Things only get worse from there. A short while after the jumping fiasco things shift to the two pilots racing down the highway on the world’s most goofy looking space motorcycles ever. They pass a pair of cops, played by two people who truly couldn’t act, who of course give chase. The pilots end up using some kind of invisibility field to get away.

Later on there was a terrible scene in which one of the pilots, trying to enter a department store to buy supplies, gets caught in a revolving door. Shortly after, the other pilot (I never really caught their names and I didn’t care enough to look them up) tried to exchange a bunch of colonial gold for Earth money at a bank; a few misunderstandings later and he winds up accidentally robbing the place! Just in case that sounded even mildly interesting… it wasn’t; it was awful.

As the two pilots make their escape on their motorcycles, they pass the two cops from earlier. This time, instead of using the invisibility field, the motorcycles extend a set of dinky little wings and simply take off.

I don't know what's goofier, the flying motorcycles, or those ridiculous helmets.

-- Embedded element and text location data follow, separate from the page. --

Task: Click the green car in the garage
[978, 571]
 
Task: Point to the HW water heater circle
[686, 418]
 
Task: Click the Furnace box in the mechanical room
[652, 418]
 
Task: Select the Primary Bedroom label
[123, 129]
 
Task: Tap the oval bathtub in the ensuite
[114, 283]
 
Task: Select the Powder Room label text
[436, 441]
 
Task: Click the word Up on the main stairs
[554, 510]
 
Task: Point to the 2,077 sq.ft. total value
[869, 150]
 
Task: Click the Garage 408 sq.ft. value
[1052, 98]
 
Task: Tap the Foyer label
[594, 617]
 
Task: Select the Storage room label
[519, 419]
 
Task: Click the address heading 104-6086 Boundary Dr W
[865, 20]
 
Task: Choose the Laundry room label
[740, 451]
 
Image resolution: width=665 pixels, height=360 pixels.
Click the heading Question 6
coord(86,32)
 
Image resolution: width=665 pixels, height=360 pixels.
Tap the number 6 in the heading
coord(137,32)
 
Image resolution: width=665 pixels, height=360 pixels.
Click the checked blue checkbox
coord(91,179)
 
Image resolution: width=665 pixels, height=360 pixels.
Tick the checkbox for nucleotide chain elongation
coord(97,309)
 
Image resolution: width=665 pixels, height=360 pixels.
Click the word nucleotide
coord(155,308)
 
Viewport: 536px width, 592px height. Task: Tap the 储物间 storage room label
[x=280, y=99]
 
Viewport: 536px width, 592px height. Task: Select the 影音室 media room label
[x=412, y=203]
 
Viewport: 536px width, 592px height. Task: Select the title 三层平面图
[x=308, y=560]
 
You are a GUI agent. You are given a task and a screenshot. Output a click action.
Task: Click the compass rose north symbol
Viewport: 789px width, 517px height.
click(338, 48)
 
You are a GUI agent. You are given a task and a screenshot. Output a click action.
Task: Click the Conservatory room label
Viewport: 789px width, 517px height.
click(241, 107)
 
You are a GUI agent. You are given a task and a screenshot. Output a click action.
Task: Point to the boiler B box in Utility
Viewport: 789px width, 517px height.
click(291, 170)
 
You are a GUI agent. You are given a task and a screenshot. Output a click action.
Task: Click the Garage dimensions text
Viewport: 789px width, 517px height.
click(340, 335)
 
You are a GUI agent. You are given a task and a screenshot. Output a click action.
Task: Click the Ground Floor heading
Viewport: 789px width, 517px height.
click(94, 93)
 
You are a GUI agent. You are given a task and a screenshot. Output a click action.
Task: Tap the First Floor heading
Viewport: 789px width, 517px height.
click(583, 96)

The rest of the episode is largely a blur of anger and disappointment, but I’ll do my best to summarize.  The pilots and kids disguised themselves as a troop of boy scouts, the air-force is looking for them after reports of a UFO, some of the kids get sick from toxic water, the pilots, being from a better civilization and stuff, fix them up at a doctors office, and then they track down the CEO of the chemical company that polluted the water and lecture him on humanity and morals and stuff.

Behold, the worst thing about this awful, awful show, the most terrible child "actors" in all of history, the "Super Scouts!"

The episode, being part one of a two-part arc, ended with a cliffhanger. But try as I might I can’t remember what the cliffhanger actually was, that’s how bored I was by the show.

Well, I think that’s gonna do it for this episode of Adventures in Netflix.

Quick note: I’m going to be participating in National Novel Writing Month this year, so there may not be as many new episodes in November.